DATA SUPPLIED |
= = = =

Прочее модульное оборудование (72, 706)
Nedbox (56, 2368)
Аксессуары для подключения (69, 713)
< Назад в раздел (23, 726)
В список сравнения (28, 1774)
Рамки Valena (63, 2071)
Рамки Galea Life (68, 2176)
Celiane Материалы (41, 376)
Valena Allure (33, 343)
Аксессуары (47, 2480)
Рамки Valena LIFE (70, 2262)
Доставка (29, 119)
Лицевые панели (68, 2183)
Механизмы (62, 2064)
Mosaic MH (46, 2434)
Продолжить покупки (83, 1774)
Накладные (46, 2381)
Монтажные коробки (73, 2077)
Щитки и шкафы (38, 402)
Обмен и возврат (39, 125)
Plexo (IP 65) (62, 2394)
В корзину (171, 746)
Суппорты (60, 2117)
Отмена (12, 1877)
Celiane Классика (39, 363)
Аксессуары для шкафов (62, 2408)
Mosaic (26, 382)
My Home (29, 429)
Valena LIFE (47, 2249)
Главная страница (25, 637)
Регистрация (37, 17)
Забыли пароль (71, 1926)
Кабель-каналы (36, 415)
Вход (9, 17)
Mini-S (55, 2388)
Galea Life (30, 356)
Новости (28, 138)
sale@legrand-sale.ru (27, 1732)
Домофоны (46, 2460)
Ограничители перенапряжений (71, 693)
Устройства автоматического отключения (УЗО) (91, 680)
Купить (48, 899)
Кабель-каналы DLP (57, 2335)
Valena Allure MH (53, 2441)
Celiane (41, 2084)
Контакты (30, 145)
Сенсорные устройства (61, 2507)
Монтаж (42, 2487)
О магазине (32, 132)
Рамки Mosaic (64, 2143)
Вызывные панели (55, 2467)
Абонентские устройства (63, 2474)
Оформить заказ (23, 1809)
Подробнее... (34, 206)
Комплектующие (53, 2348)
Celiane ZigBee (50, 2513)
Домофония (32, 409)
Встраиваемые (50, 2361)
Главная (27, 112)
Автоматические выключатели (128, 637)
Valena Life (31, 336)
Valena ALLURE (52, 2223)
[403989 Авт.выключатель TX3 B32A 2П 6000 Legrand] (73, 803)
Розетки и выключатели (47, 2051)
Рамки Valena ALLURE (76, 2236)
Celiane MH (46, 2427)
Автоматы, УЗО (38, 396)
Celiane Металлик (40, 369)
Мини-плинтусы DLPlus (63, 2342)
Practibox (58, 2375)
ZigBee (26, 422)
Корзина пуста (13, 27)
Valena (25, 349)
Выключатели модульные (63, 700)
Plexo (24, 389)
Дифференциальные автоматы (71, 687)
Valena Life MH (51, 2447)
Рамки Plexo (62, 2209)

= = = =

Copy the records above exactly, starting at the line that contains "Подробнее... (34, 206)" and ending at the last line, and leave out all earlier lines.

TASK SOLUTION |
Подробнее... (34, 206)
Комплектующие (53, 2348)
Celiane ZigBee (50, 2513)
Домофония (32, 409)
Встраиваемые (50, 2361)
Главная (27, 112)
Автоматические выключатели (128, 637)
Valena Life (31, 336)
Valena ALLURE (52, 2223)
[403989 Авт.выключатель TX3 B32A 2П 6000 Legrand] (73, 803)
Розетки и выключатели (47, 2051)
Рамки Valena ALLURE (76, 2236)
Celiane MH (46, 2427)
Автоматы, УЗО (38, 396)
Celiane Металлик (40, 369)
Мини-плинтусы DLPlus (63, 2342)
Practibox (58, 2375)
ZigBee (26, 422)
Корзина пуста (13, 27)
Valena (25, 349)
Выключатели модульные (63, 700)
Plexo (24, 389)
Дифференциальные автоматы (71, 687)
Valena Life MH (51, 2447)
Рамки Plexo (62, 2209)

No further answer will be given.